What needs to be done:
From the rows below, pull out each line that contains the word "Where".

Records shown:
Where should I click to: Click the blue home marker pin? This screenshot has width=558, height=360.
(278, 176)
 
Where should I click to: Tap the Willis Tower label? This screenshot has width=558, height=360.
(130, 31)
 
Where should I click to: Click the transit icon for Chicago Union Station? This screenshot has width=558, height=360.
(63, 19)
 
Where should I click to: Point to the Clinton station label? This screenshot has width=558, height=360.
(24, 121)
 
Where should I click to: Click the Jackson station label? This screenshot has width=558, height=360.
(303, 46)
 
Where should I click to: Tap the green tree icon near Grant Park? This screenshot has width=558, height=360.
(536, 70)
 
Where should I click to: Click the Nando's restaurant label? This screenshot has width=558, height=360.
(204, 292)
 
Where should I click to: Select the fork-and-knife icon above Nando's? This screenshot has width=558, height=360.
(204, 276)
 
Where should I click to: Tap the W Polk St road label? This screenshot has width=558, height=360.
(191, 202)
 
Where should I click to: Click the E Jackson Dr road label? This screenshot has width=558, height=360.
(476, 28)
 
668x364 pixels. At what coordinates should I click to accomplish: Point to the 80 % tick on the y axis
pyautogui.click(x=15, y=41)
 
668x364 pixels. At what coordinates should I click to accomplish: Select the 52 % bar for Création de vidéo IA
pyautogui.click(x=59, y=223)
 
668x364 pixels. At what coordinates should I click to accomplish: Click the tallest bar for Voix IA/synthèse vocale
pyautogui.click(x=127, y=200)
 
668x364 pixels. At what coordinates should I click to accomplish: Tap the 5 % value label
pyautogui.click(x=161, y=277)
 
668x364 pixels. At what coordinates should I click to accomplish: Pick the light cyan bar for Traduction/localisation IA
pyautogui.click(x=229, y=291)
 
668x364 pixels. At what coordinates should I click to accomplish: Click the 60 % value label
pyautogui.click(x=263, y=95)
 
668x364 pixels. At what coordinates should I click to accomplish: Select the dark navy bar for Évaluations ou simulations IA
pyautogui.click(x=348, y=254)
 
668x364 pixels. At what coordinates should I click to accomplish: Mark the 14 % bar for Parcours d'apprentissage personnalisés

Task response:
Where should I click to: Click the blue home marker pin? This screenshot has width=558, height=360.
Where should I click to: Tap the Willis Tower label? This screenshot has width=558, height=360.
Where should I click to: Click the transit icon for Chicago Union Station? This screenshot has width=558, height=360.
Where should I click to: Point to the Clinton station label? This screenshot has width=558, height=360.
Where should I click to: Click the Jackson station label? This screenshot has width=558, height=360.
Where should I click to: Tap the green tree icon near Grant Park? This screenshot has width=558, height=360.
Where should I click to: Click the Nando's restaurant label? This screenshot has width=558, height=360.
Where should I click to: Select the fork-and-knife icon above Nando's? This screenshot has width=558, height=360.
Where should I click to: Tap the W Polk St road label? This screenshot has width=558, height=360.
Where should I click to: Click the E Jackson Dr road label? This screenshot has width=558, height=360.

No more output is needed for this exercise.